Find every line in the records below that holds the word "computer" and copy it.

==== TASK INPUT

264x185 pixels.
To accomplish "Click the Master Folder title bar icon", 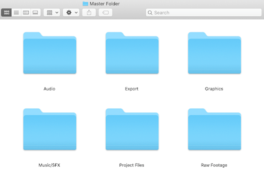I will (x=85, y=3).
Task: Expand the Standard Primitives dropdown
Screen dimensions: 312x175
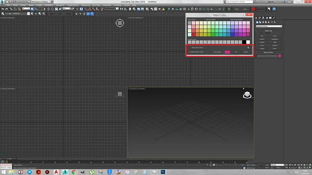Action: pos(269,26)
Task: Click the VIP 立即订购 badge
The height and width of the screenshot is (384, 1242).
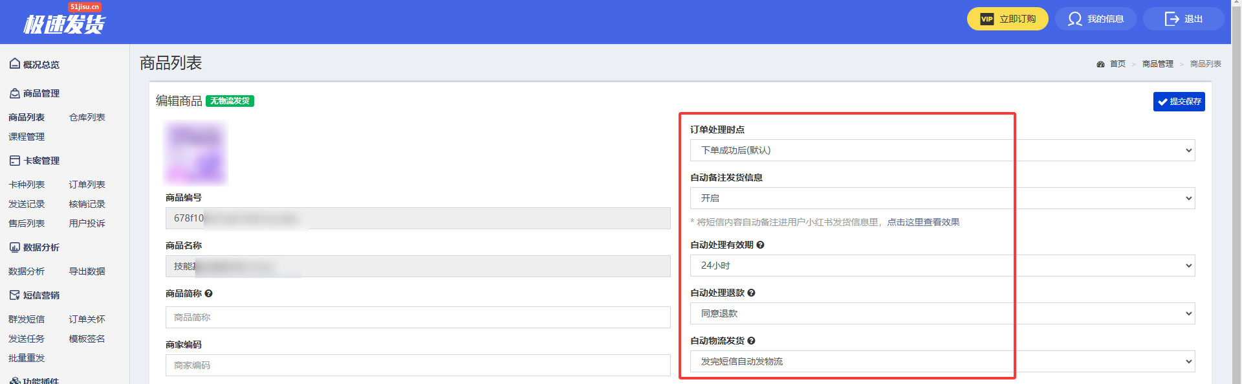Action: tap(1007, 19)
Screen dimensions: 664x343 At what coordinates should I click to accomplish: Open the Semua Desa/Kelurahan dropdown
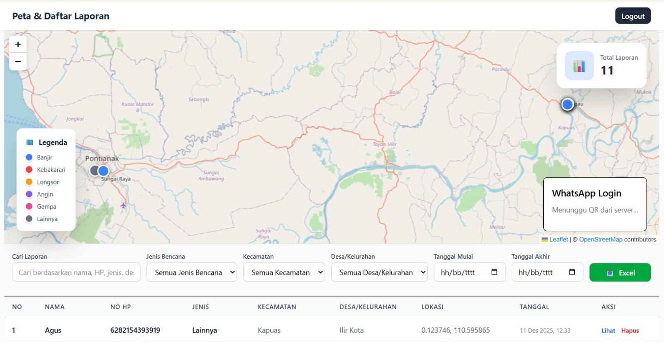(x=379, y=272)
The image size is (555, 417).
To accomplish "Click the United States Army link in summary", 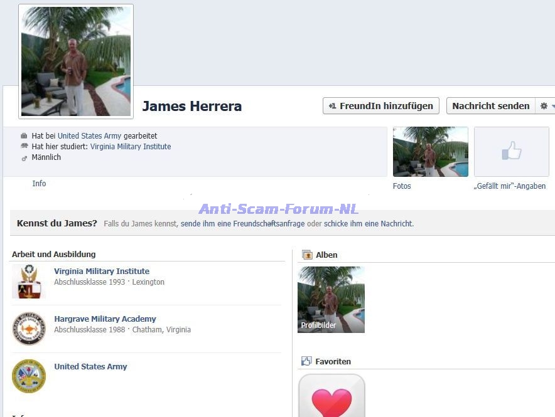I will pos(89,136).
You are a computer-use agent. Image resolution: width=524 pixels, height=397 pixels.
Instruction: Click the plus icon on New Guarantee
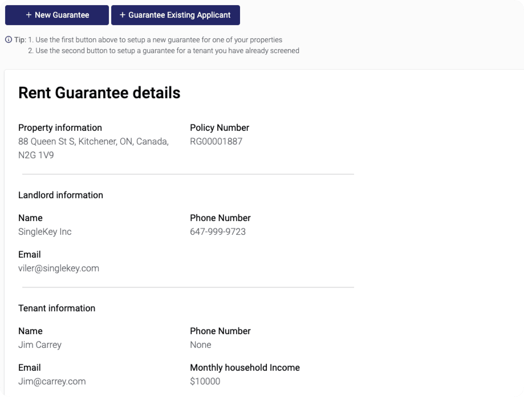click(x=29, y=15)

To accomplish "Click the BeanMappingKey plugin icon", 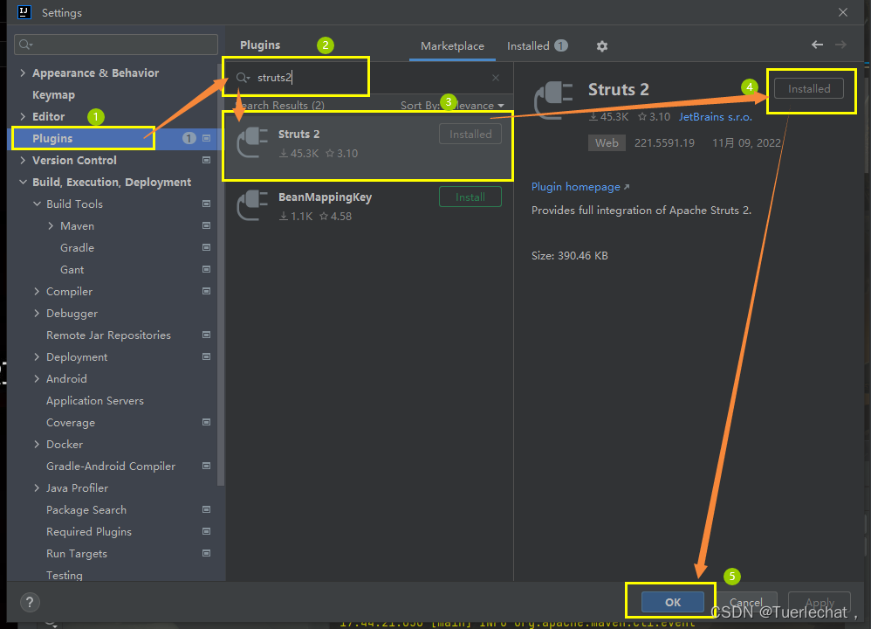I will [x=253, y=205].
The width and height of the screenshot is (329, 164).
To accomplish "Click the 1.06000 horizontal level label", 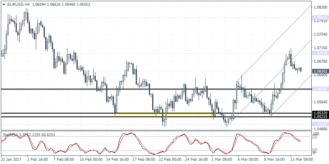I will click(320, 89).
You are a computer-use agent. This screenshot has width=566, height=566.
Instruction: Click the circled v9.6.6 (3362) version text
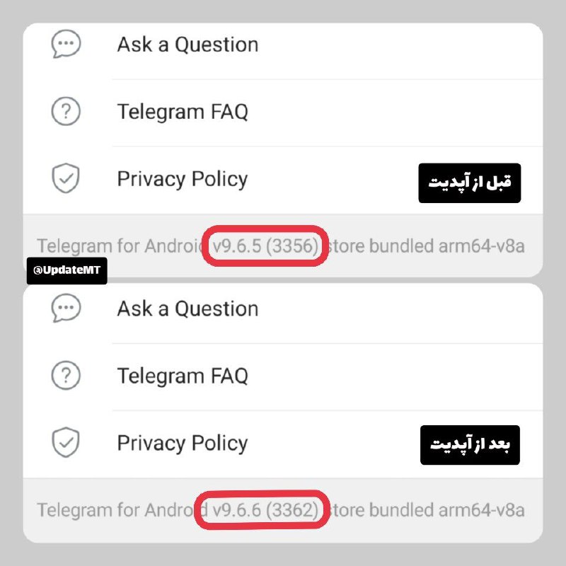click(265, 510)
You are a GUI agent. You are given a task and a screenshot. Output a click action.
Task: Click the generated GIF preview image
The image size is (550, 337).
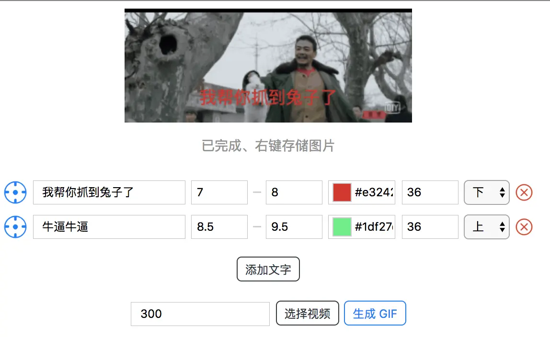pos(268,66)

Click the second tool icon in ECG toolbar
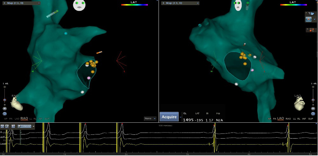click(7, 126)
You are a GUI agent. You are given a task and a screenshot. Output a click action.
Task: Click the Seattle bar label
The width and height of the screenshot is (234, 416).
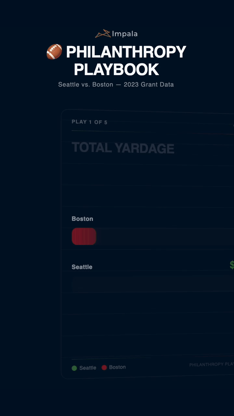(82, 267)
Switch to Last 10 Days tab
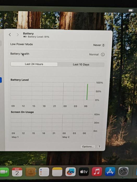Screen dimensions: 137x182 81,64
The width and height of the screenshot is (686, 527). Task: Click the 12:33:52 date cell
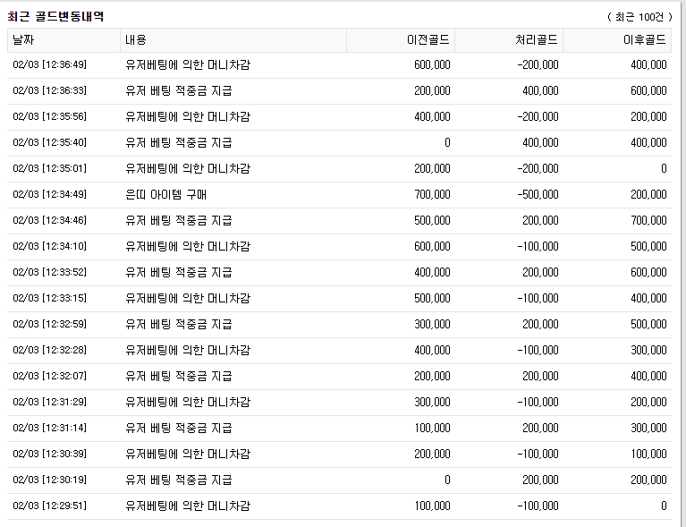tap(49, 272)
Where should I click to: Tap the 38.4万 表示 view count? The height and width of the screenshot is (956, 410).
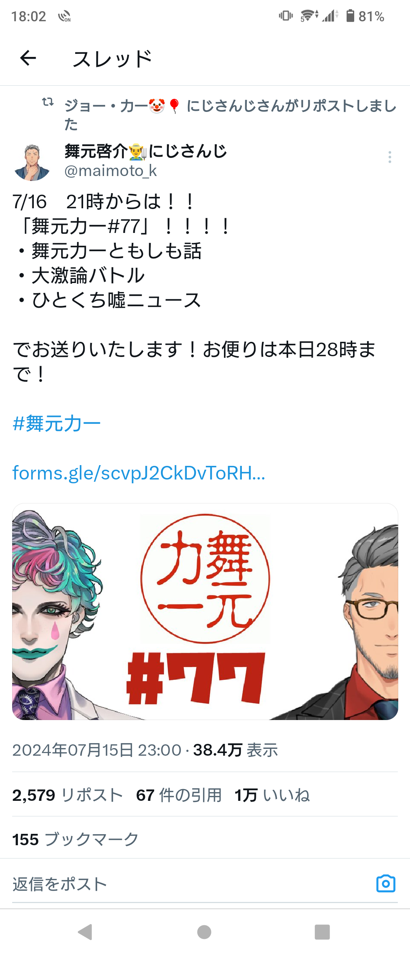pos(235,750)
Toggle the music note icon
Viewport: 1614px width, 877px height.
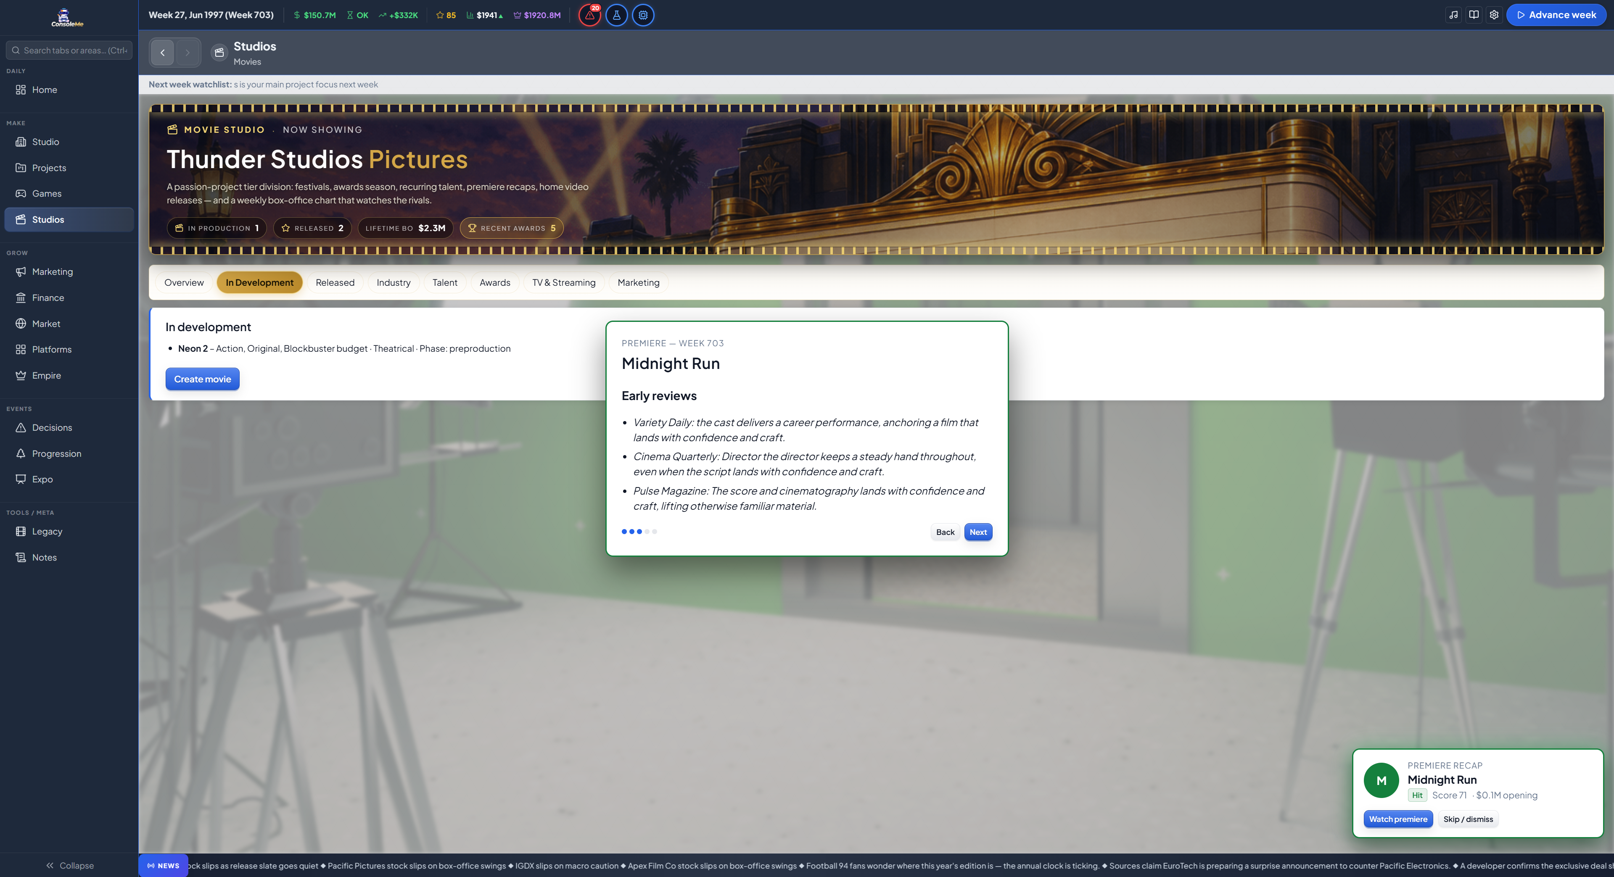(1454, 15)
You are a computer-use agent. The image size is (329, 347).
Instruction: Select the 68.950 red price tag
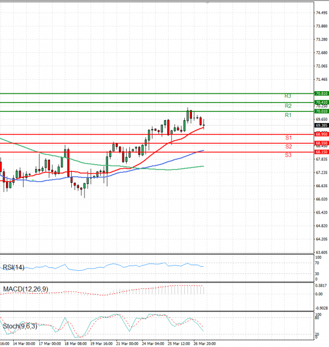[321, 134]
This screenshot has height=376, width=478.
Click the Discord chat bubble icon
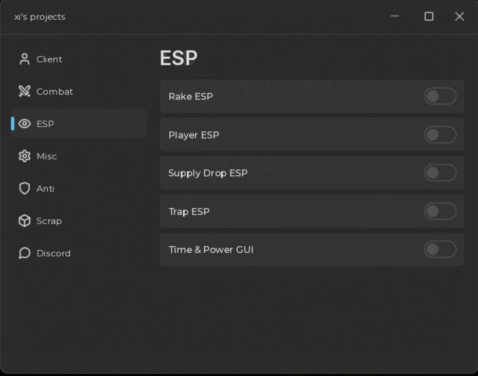point(24,253)
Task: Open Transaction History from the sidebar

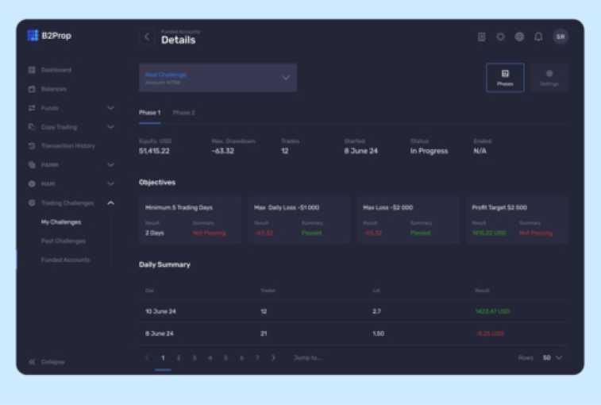Action: pyautogui.click(x=67, y=146)
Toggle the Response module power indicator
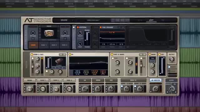Image resolution: width=200 pixels, height=112 pixels. 78,27
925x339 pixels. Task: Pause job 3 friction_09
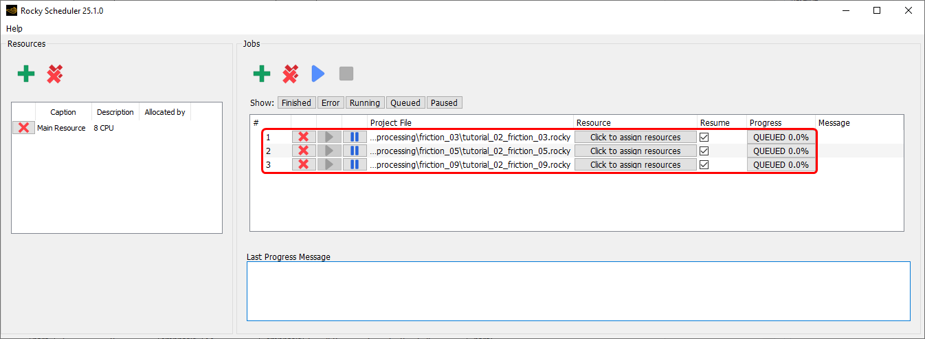coord(355,164)
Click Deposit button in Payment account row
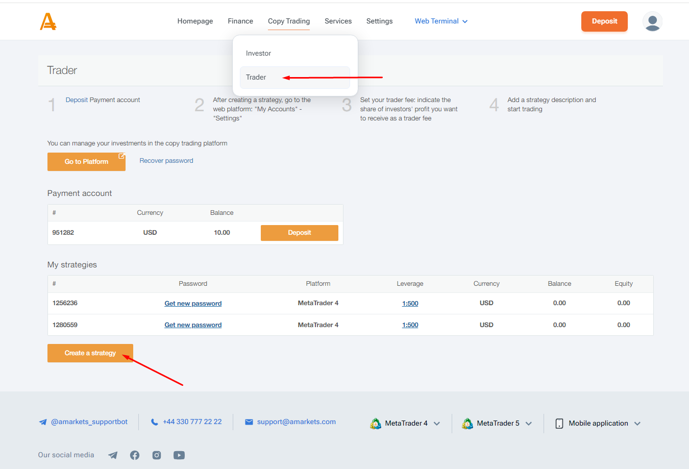The image size is (689, 469). 299,233
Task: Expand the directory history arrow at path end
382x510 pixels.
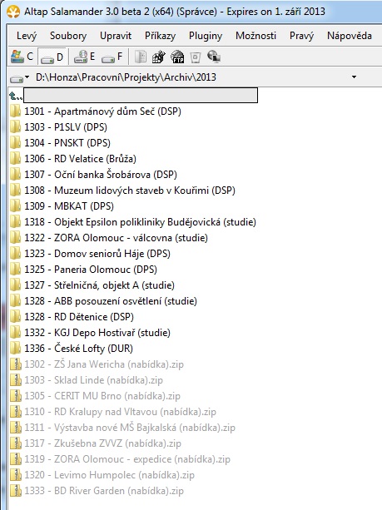Action: tap(354, 77)
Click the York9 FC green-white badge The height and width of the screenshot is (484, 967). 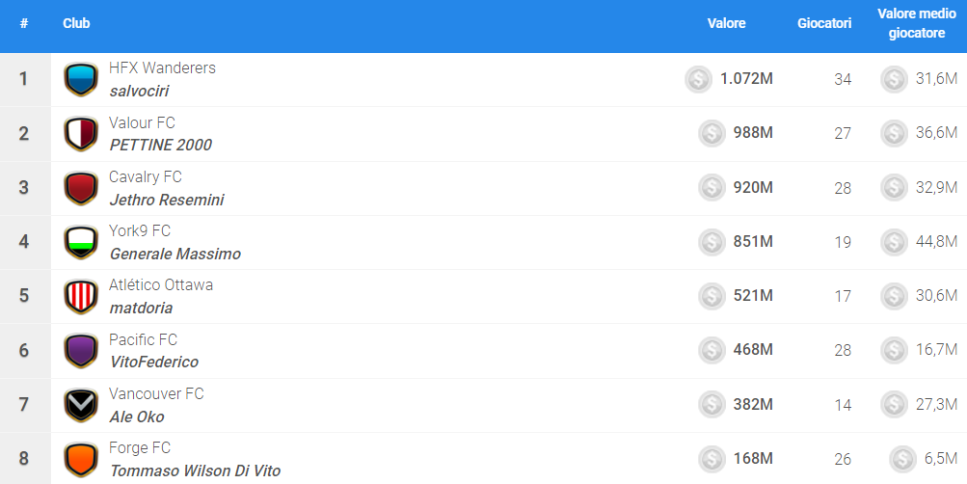pyautogui.click(x=81, y=242)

========

» EXERCISE ANSWER:
You are a computer-use agent. Image resolution: width=524 pixels, height=397 pixels.
You are a computer-use agent. This screenshot has width=566, height=566.
You are a computer-use agent. The image size is (329, 347).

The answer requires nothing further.